So my talk is named post compromise uncovering clouds and assessing risks. Um just really quick about me. I'm a principal at 03 cyber and I do multicloud security. Um let's just jump right into it and try to kind of set the stage here that's going to be with us through the entire presentation. So in in this scenario that we're going to live through in the presentation, we're going to be a multinational corporation and we've been affected with malware or ransomware in this case and that's kind of going to be what drives us in this scenario initially. So we have a ransomware that's affecting most of the infrastructure and we have limited access to our documentation and existing
information because most of the systems are down or being recovered in this case. Um but what about the cloud here? So the attack we're talking about in this case only um affected the uh on premises infrastructure but not the cloud. So my first question is well what about the cloud environments? Uh you're a multinational corporation you have a large footprint you definitely have some cloud in here. So the first question is like what clouds do we have here?

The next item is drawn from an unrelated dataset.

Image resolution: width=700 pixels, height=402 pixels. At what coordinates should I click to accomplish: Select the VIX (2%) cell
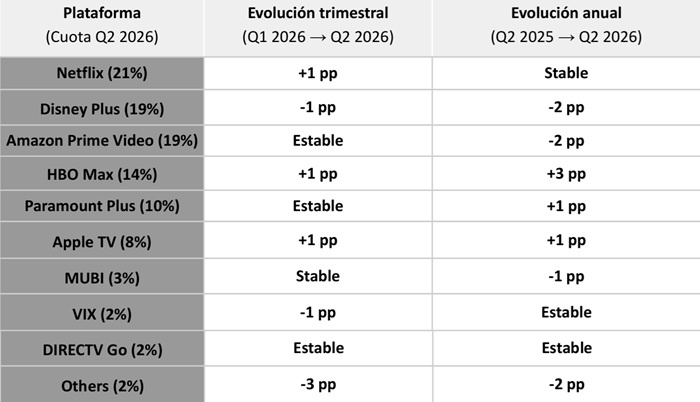(x=102, y=313)
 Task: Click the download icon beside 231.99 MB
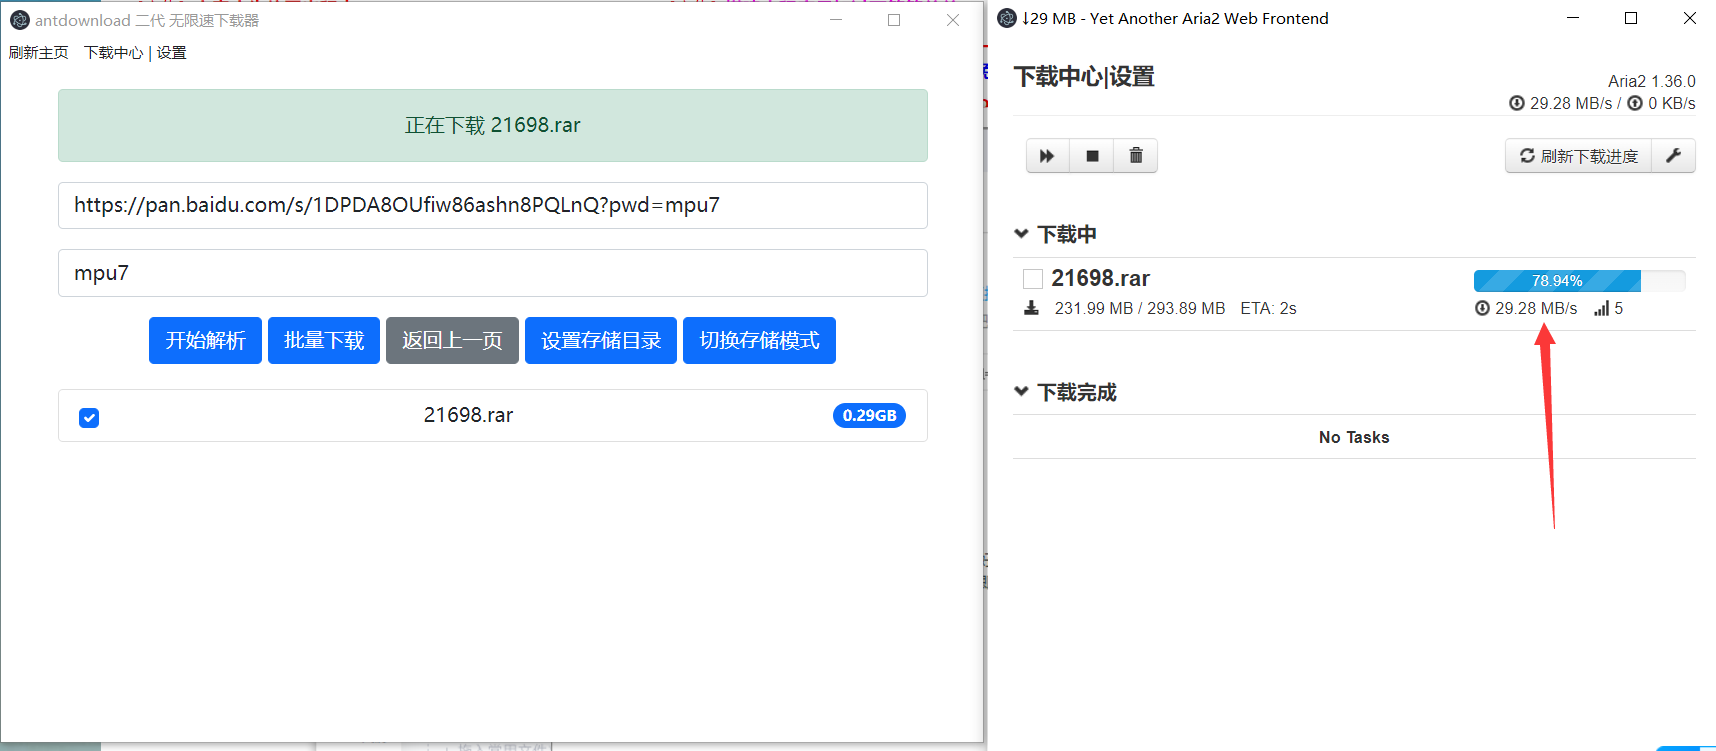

Because there's again there's no documentation. There's some guys that knows where all the infrastructure is in the data center, but there's really no one that has full overview of the cloud in this organization. So, our first uh uh part of the journey here
will be to find out what clouds are there. And we're equipped with what I would say is the equivalent of a Swiss Army knife for most of the people in this room, which would be Python, PowerShell, a 5G router, and some duct tape. And we're going to start finding the clouds here. So, we we know the organization has cloud, but we don't know who who's using cloud. We we do have an idea of what what it's being used for. Um, but where do we start like finding out who owns these clouds? Because our CMDB is down. So I guess the first step is you start searching through some SMTP logs. You look for uh senders such as uh wildcard at
amazons.com or wildcardasher.com or cloudn reply at google.com which kind of gives you an idea there. You can also proceed to search the certificate transparency logs what certificates has been issued for like wild card your domain uhno and you can also try to like enumerate any subdomains to see if there's um some data on subdomains that have been registered or are registered uh that's being hosted in the cloud and when you do that subdomain enumeration you're probably going to get some IP ranges like uh what's the IP of the asset and you can then take uh download the IP range of the different cloud providers and you can see if you can match the IP of a public uh cloud provider um to to
the IP where your assets are running if they're not already fingerprinted by the service you're using to look for this. What else can you do? Oh, you could normally read the documentation. In this case, you can't. Um, I've also uncovered a bit of shadow IT or clouds by making friends. Um, so lunch is a really good opportunity. Find some guys with some print on their t-shirt. Maybe they have a bid t-shirt or something else. Uh, or maybe they have a Kubernetes t-shirt. They're even more likely to run cloud. Or look for people with like uh stickers on their laptop as well. Uh maybe they have a cloud sticker there too. and then you'll know that they might know more
about the cloud as well in the organization. So in this scenario, we've found some cloud. We've actually find quite a significant amount of cloud. We we found three AWS organizations. We found a Google cloud organization. Uh we found two enter that both had subscriptions in them. Um and of course we found Alibaba cloud but that was out of the scope in this case. Um so we're not going to cover that in this session. But with this significant cloud footprint, it kind of sets um some uh rules for like how how can you go about this because maybe you have developed a tool to do this efficiently in one sc uh one cloud but now we're talking mult
multiloud. So you need to find approaches that will work and scale here. Um let's kind of give this cloud footprint or cloud estate that we found some uh remarks based on like our initial look. So multicloud that's obvious one. There's no hardening meaning there's basically poor configuration of most resources. There's no logging besides the defaults and we're going to look into that. There's no governance. The GRC team didn't know much about the cloud environment. there's access keys and clear tech secrets floating around. Um misconfigurations are prevalent and of course most of the things has been clicked or some people have deployed stuff using the CLI. So with this as the basis where do we even start?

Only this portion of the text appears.